Modular pump drives
A modular pump drive approach provides thousands of choices for gear ratios, pump adapters, and mounting options. With so many combinations, most machine manufacturers can find a pump drive that meets the configuration and reliability needs of its applications.
For example, John Deere’s Funk brand of pump drives come in 5000 variations when you consider the number of models, each one of which can have five or six different spline configurations and use an SAE A, B, C, or D output pad. Also, each of these configurations can be driven through a planetary gear drive, by a flange or shaft power takeoff (PTO) input, or it can have a clutch in front of it. These configurations are just for the pump drives and do not even take pump features into account.
However, the modular drive does not necessarily have to power a hydraulic pump. An alternative approach is to use one or more of the drive’s outputs as a mechanical PTO. Some equipment builders use one pump drive to power another using the drive shaft of the first pump drive. Some of Deere’s pump drives have PTO outputs available to power another pump drive, or that PTO could power other equipment directly, such as an air compressor or generator.
The flexibility of a modular pump drive allows equipment manufacturers to match pump drive speed to the optimum operating speed of an engine to achieve the maximum performance and fuel economy.
The flexibility of a modular pump drive also lends itself well to hybrid drivetrain systems because modular pump drives are efficient at routing and using all of an engine’s power.
Selection by torque
The most reliable technique for selecting a pump drive is the torque method. Suggested here is a step-bystep procedure:
1. Determine the net peak torque (lb-ft or N-m) transmitted from the engine. This will serve as the maximum input torque to the pump drive. Remember to deduct any continuous parasitic losses.
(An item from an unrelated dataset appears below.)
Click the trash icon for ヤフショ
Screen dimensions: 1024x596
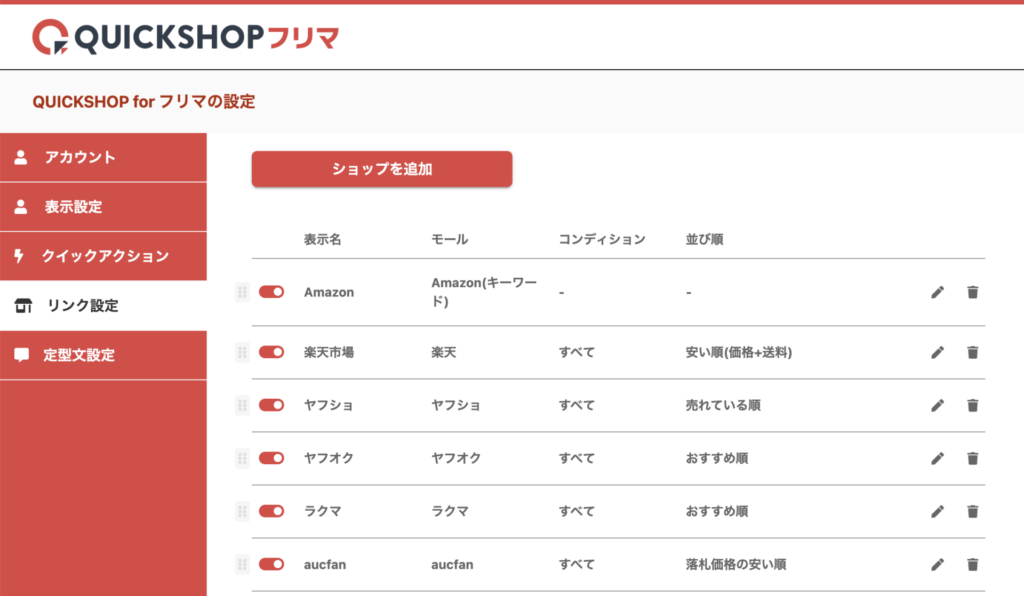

2. Determine the maximum input torque (again, in lb-ft or N-m) required to drive each and every hydraulic pump attached to the pump drive. If a pump will be driven at a speed other than the engine’s flywheel speed, be sure to consider the drive ratio in your calculations. A drive ratio other than 1:1 may be chosen so the engine can run at a speed for optimum fuel economy — say, 1800 to 2200 rpm — while the pumps may run most effectively at, say 2200 to 2700 rpm.
3. Using the lesser of the torque values calculated above, select a pump drive series with a maximum input torque capacity that exceeds the torque requirements of the pumps.
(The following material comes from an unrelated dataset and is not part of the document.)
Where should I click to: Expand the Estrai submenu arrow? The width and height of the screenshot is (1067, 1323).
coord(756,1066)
Sometimes you can take a shortcut. If the engine’s peak torque is less than the pump drive’s peak input torque, you don’t need to go any further because the engine cannot overpower the pump drive. A smaller pump drive could be used if the engine’s peak torque rating isn’t oversized to increase reliability. Additionally, the torque rating might be oversized because the engine is also driving some other equipment. If that’s the case, you can proceed to step two.
Step two helps determine the sum of the load of all the hydraulic pumps that will be mounted to the pump drive, whether it’s one pump or nine pumps. If the sum of the load required from all the pumps is lower than the engine peak load, then that’s the torque needed to size the pump drive.
For example, say an engine’s net peak torque is 825 lb-ft and has the following requirements:
• torque required at Pump A is 225 lb-ft,
• torque required at Pump B is 250 lb-ft,
• torque required at Pump C is 143 lb-ft, and
• the engine will run at 2000 rpm while the pumps will be driven at 2390 rpm.
This means the sum of all pump torques is 618 lb-ft, and the pump drive ratio is 0.836:1 (speed increase). Dividing 618 by 0.836 indicates that the effective input shaft torque required is 739.2 lb-ft, meaning a pump drive with a torque capacity above 740 lb-ft is needed.